Allocazione strategica: oltre il benchmarking
Per gli investitori istituzionali, l'EMD rappresenta sempre più un'allocazione strategica. Questa classe di attività offre diversificazione, rendimento ed esposizione alle economie in rapida crescita. Inoltre, l'universo investibile si sta espandendo, non solo nei titoli sovrani, ma anche in quelli societari e quasi sovrani, in particolare nei mercati delle valute forti. Sebbene i fondi pensione olandesi e tedeschi e altre istituzioni europee abbiano storicamente privilegiato i titoli EMD in valute forti, cresce l'interesse per le strategie miste e in valuta locale. Queste possono offrire maggiori vantaggi in termini di rendimento e diversificazione, soprattutto in un contesto in cui il reddito fisso dei mercati sviluppati offre un potenziale di rialzo limitato.

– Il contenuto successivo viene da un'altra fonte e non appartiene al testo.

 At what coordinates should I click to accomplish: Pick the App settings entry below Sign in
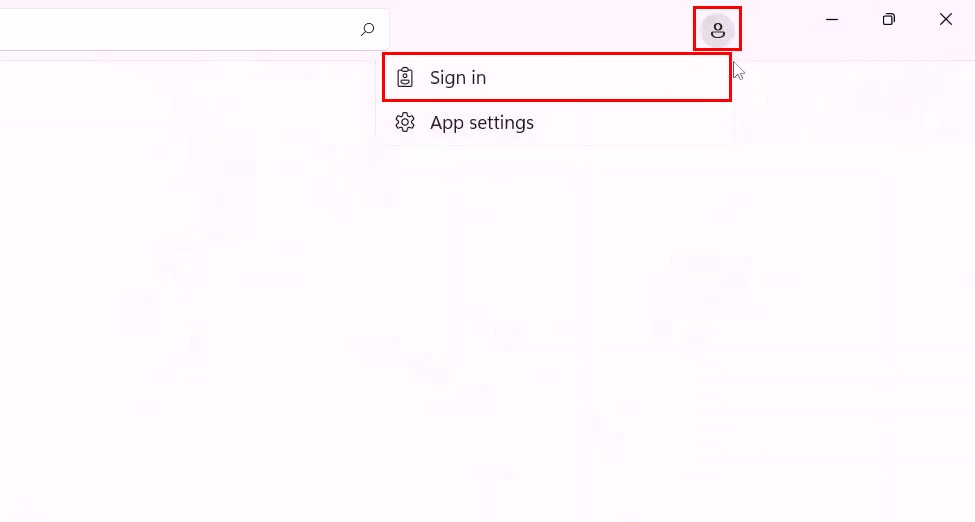tap(556, 123)
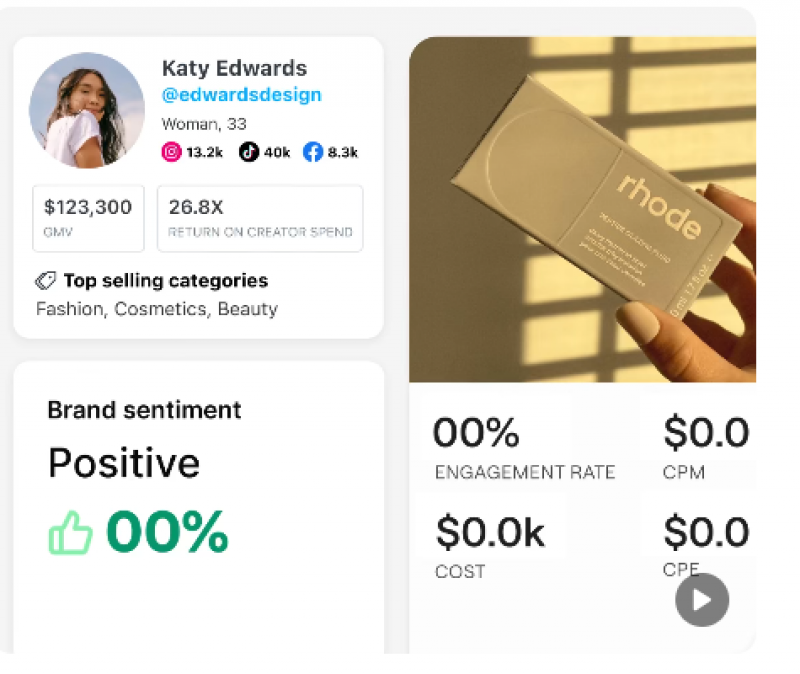The image size is (800, 674).
Task: Play the rhode product video
Action: click(x=701, y=600)
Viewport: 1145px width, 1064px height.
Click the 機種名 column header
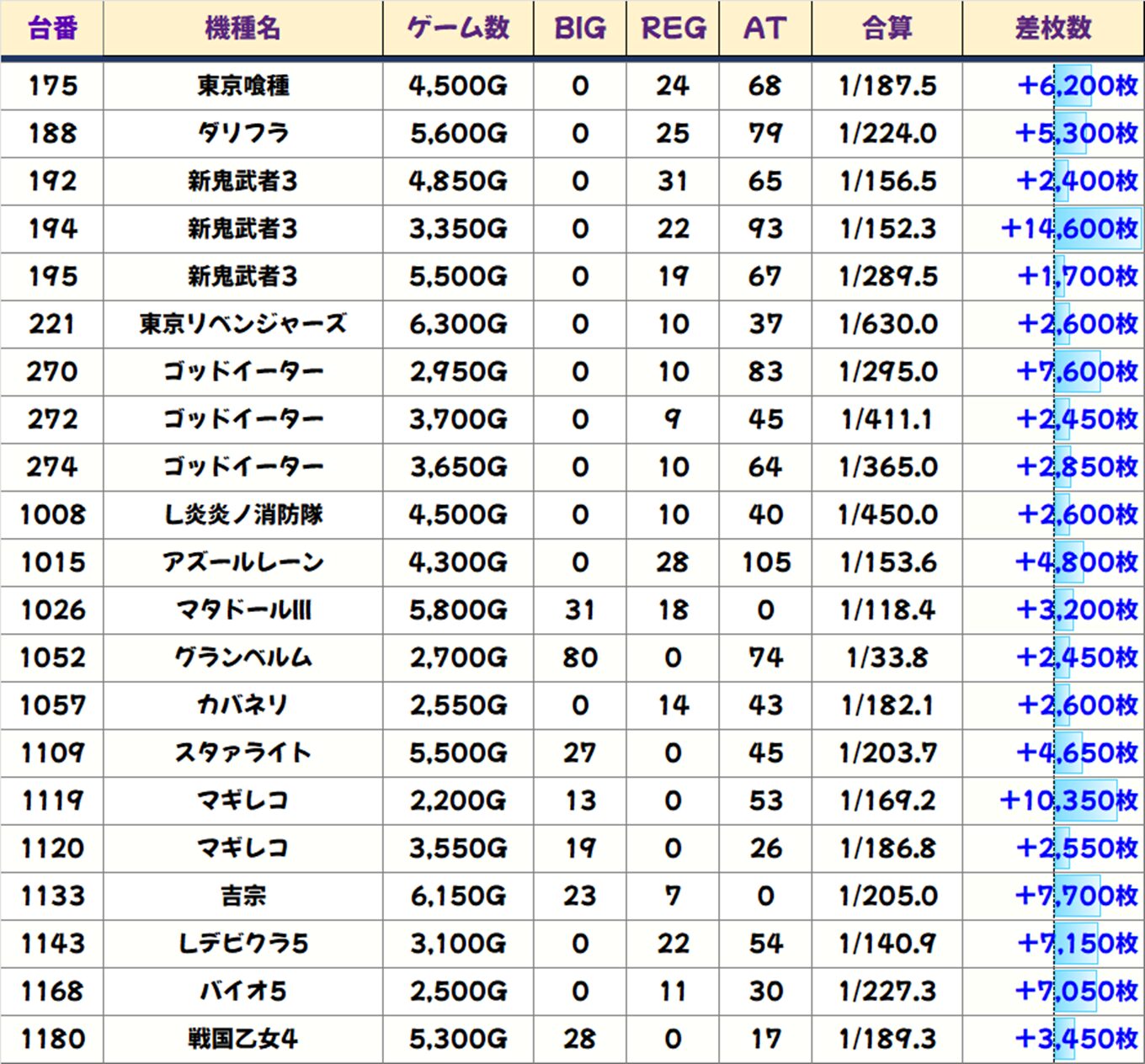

Conclusione: un'allocazione duratura in un mondo volatile
L'EMD è ben lontano dall'essere il mercato fragile che era un tempo. È una componente matura, diversificata e sempre più strategica dei portafogli istituzionali. Per gli investitori disposti a guardare oltre i rischi di prima pagina e a concentrarsi sui fondamentali, le opportunità sono sia interessanti che durature.